What is being asked:
Find every line below that contains the word "under" and copy each of those lines in full.

** start of Records provided **

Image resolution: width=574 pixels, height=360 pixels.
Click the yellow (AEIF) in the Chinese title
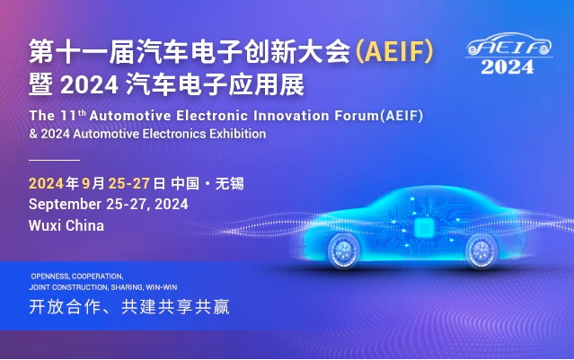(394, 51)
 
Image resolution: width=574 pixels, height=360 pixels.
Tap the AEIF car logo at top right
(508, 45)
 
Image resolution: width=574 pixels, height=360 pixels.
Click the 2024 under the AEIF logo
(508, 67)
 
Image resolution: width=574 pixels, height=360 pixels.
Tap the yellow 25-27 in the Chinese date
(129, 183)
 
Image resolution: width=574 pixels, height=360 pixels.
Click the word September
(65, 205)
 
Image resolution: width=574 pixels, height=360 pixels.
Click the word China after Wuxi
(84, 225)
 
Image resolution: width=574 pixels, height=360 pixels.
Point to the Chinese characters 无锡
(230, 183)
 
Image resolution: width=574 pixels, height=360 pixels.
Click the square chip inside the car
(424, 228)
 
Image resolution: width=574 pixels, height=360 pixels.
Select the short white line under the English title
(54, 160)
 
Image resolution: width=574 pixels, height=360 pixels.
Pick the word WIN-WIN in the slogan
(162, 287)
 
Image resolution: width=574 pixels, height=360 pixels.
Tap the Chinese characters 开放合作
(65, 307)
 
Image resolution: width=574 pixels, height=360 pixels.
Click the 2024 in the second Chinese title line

** end of Records provided **

Task answer:
Click the 2024 under the AEIF logo
Select the short white line under the English title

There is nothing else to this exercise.